Dans le cas de la Géorgie, Mme Zourabichvili (qui, avant d’être présidente de cet Etat, fut ambassadeur de France à Tbilissi…), n’a pas hésité à appeler l’Union européenne à s’opposer au gouvernement national : « tous les moyens de pression doivent être exercés contre ce gouvernement qui n’a tenu compte d’aucune des recommandations de l’UE (et) qui est allé à l’encontre de ces recommandations ». En précisant bien : « c’est à nos partenaires européens et américains de soutenir la démocratie dans le pays ».
Dès le soir du scrutin, le président du Conseil européen, Charles Michel, avait pour sa part « réitéré l’appel de l’UE aux dirigeants géorgiens pour qu’ils fassent preuve d’un engagement ferme sur la voie de l’UE pour le pays, conformément aux conclusions de juin et d’octobre du Conseil européen ».
Le président letton a enchéri : « le peuple géorgien a un rêve européen, personne n’a le droit de voler ce rêve ». Et une déclaration commune de certains eurodéputés avec des parlementaires canadiens (!) a confirmé cet appel à l’ingérence : « nous ne devons pas abandonner les parties pro-européennes de la société ».

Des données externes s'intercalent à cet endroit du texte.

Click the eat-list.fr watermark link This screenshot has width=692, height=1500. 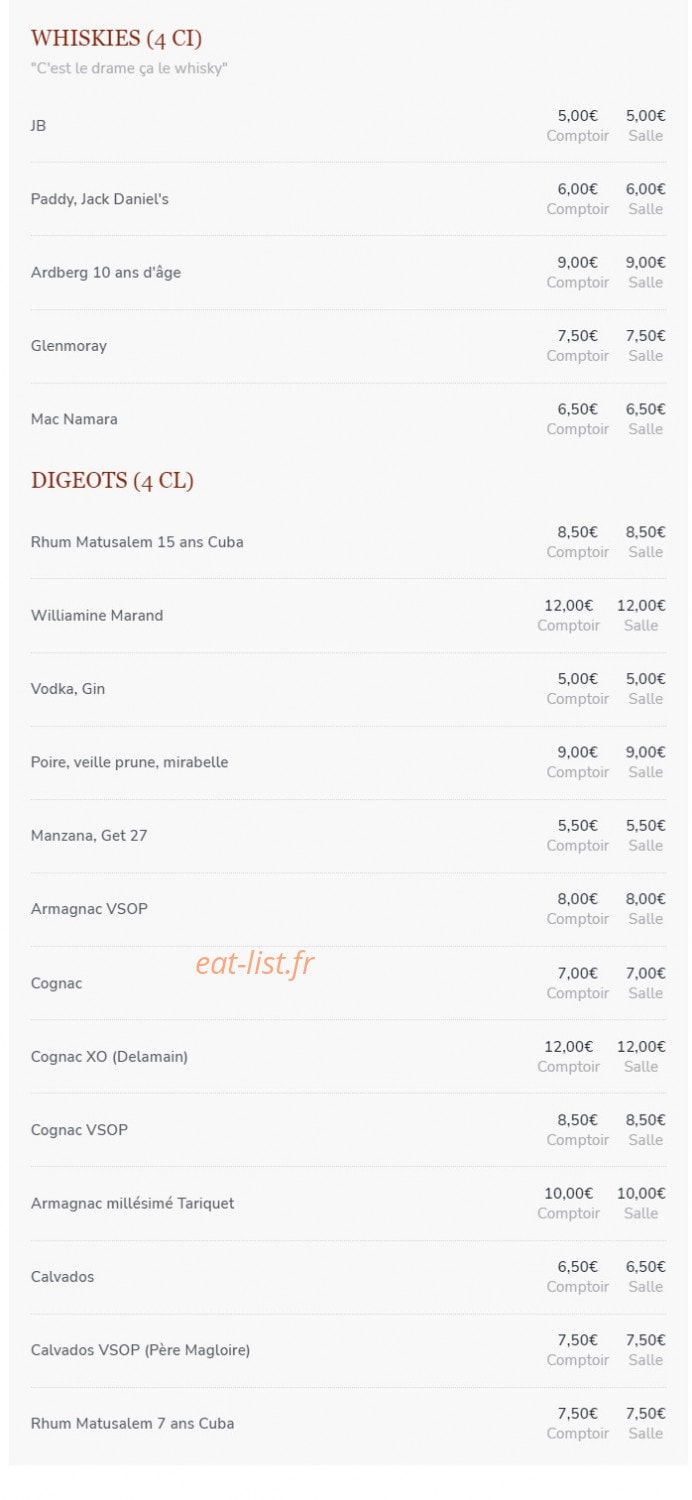tap(255, 964)
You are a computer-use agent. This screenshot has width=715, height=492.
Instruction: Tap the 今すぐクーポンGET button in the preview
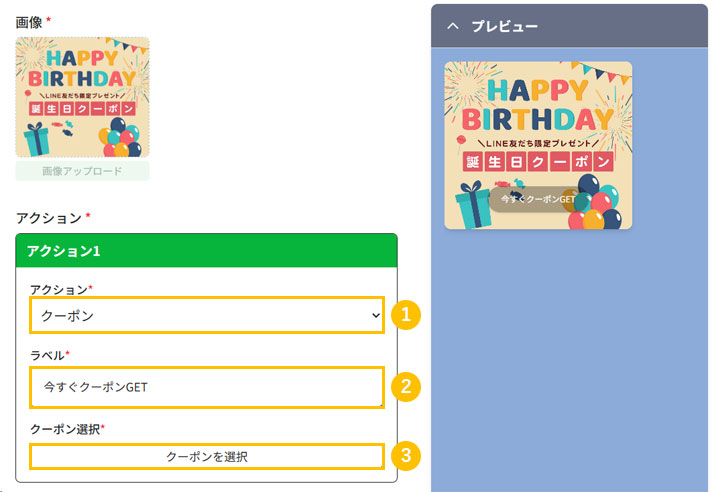click(539, 199)
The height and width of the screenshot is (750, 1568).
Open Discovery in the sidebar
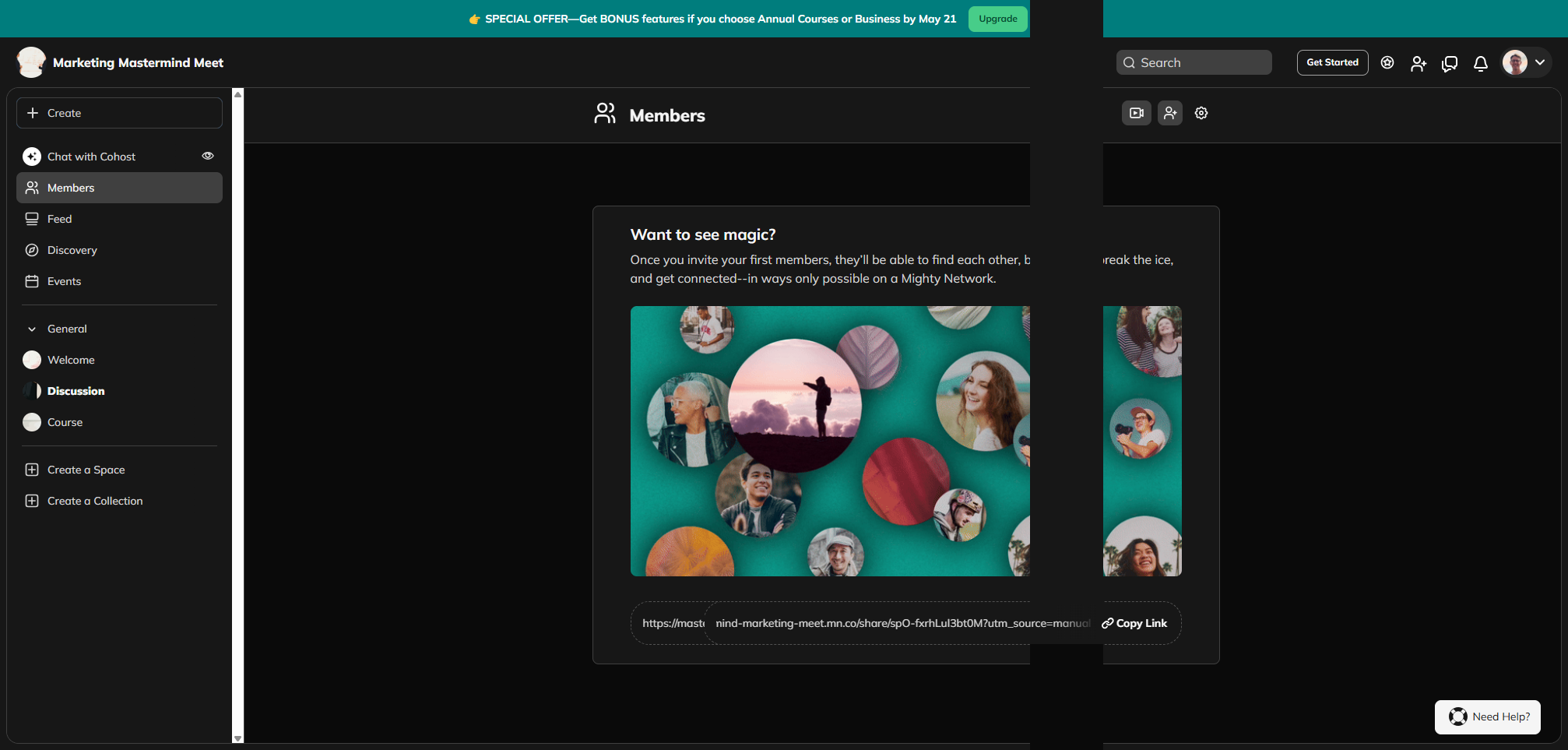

Cette ambition occidentale de dicter sa volonté à Tbilissi s’était déjà illustrée début octobre lorsqu’avait été confirmé, par l’antenne bruxelloise dans le pays, que ce dernier perdrait 121 millions d’euros d’aide de l’UE du fait de l’adoption de la loi portant sur les « agents étrangers ».
Afin d’allécher les électeurs moldaves, Ursula von der Leyen a annoncé un plan record d’investissements de 1,8 milliard d’euros
Pour la Moldavie, l’ingérence joue sur la carotte plutôt que sur le bâton puisque le pouvoir est tenu par une fidèle de Bruxelles. Cette dernière a reçu des messages de solidarité empressée avant le second tour. Afin que les électeurs moldaves fassent le bon choix, le premier ministre polonais a ainsi qualifié Maia Sandu de « grande dirigeante d’une nation courageuse », tandis que la présidente de la Commission européenne s’exclamait : « face aux stratégies hybrides de la Russie, la Moldavie montre qu’elle est indépendante, qu’elle est forte et qu’elle veut un avenir européen ».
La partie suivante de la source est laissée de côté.